■ **Work item**: How many lines below contain the string "agent"? Reply with the figure and no further words.

■ **Records shown**:
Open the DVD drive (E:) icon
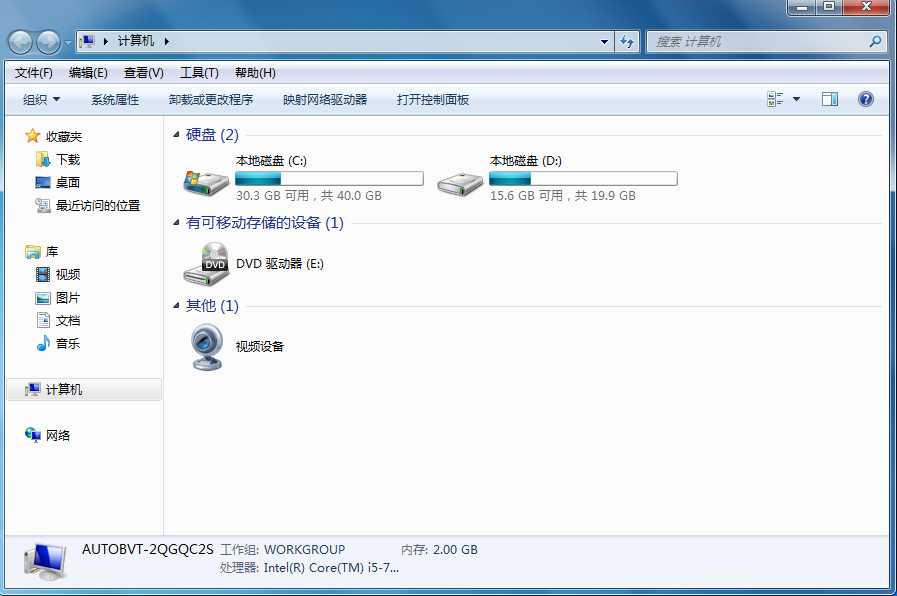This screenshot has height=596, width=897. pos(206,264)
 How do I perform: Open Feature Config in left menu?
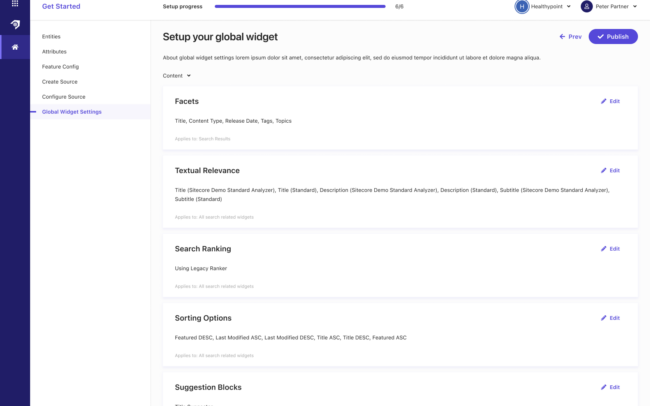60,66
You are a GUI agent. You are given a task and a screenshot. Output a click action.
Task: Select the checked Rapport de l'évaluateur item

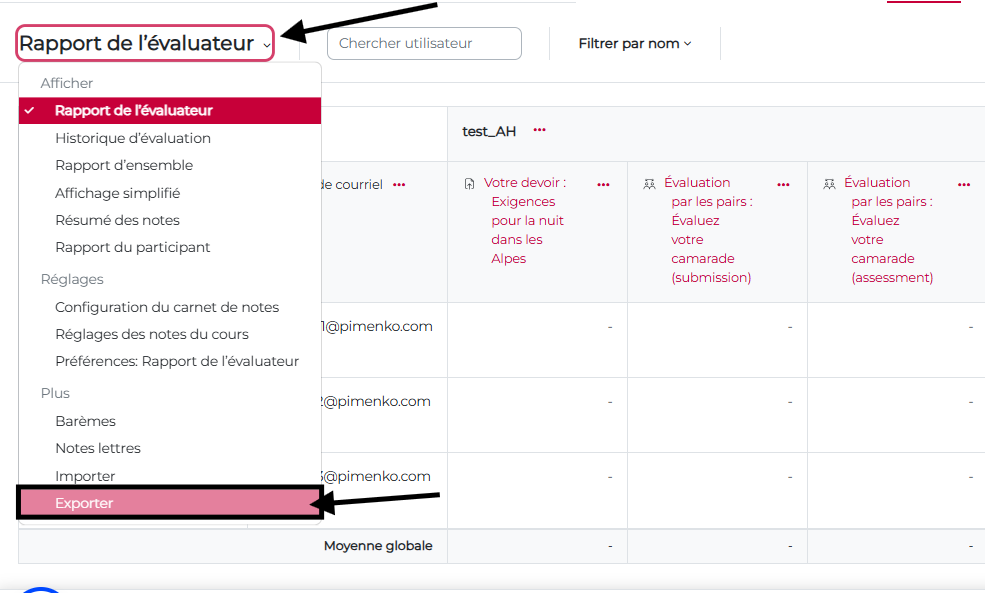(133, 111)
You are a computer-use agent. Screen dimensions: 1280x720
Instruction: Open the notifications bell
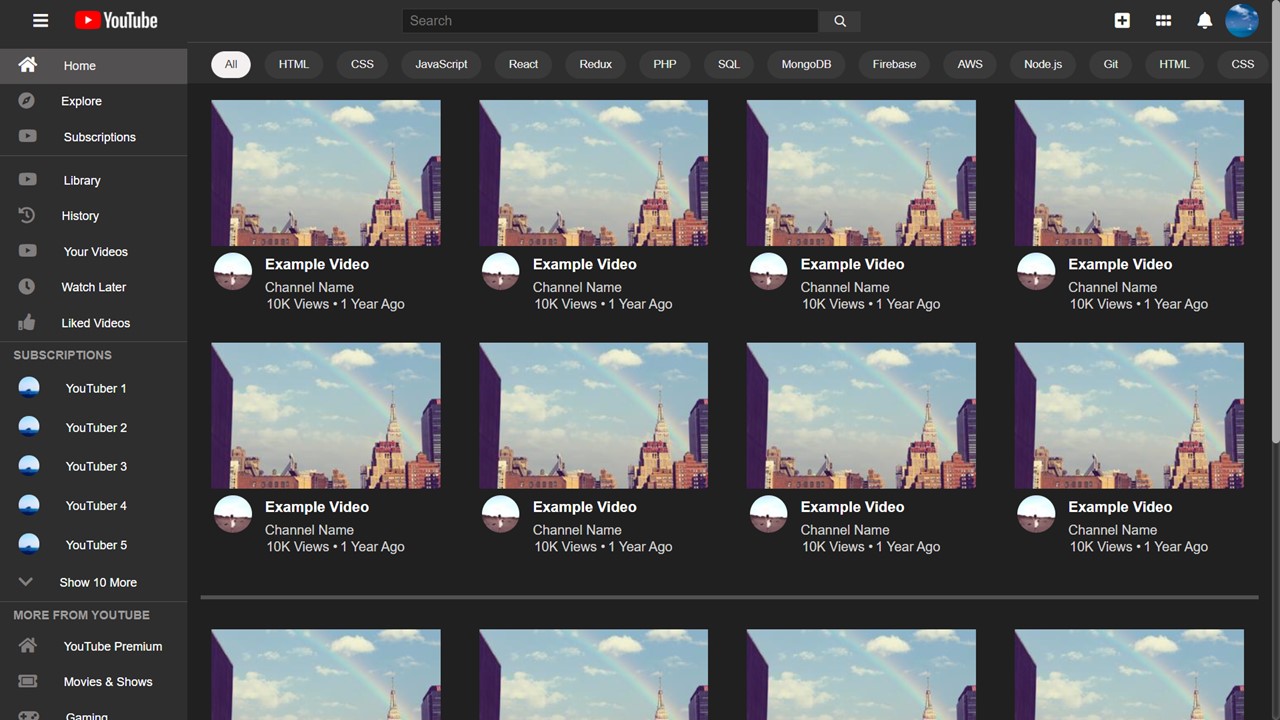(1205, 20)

■ **Exercise result**: 2